==== Exercise material ====
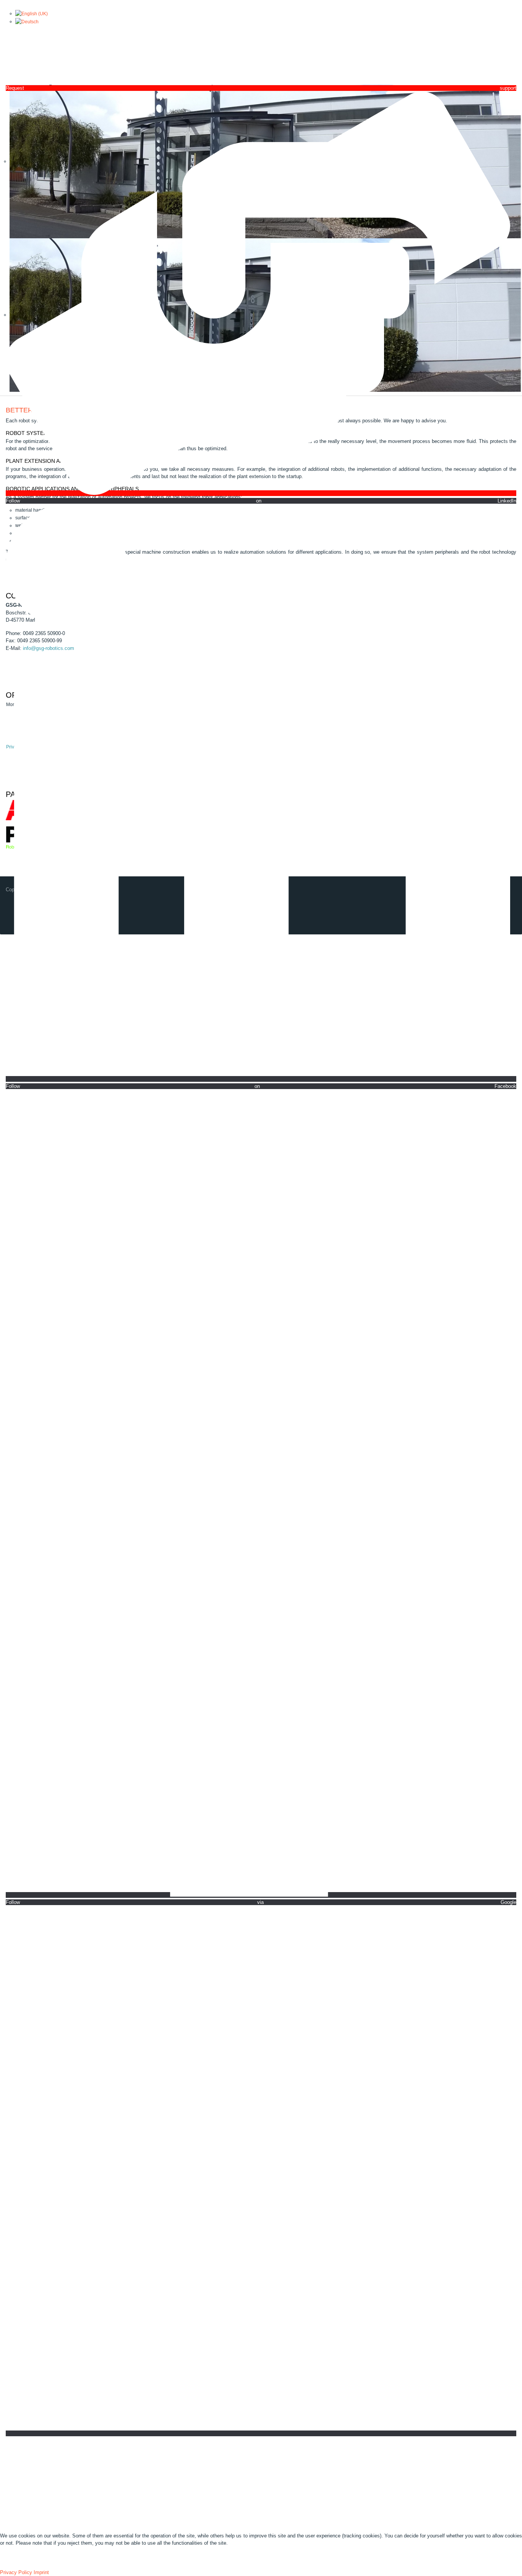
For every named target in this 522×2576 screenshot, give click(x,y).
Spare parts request (219, 2466)
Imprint (41, 2572)
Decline (35, 2561)
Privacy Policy (16, 2572)
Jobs (174, 2466)
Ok (9, 2561)
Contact (144, 2466)
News (77, 2466)
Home (12, 2466)
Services (110, 2466)
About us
====
#### [Task details]
Write the entries out again word for word. Omit all pictures from them.

#### [Written reply]
For every named target in this 522×2576 screenshot, give click(x,y).
Spare parts request (219, 2466)
Imprint (41, 2572)
Decline (35, 2561)
Privacy Policy (16, 2572)
Jobs (174, 2466)
Ok (9, 2561)
Contact (144, 2466)
News (77, 2466)
Home (12, 2466)
Services (110, 2466)
About us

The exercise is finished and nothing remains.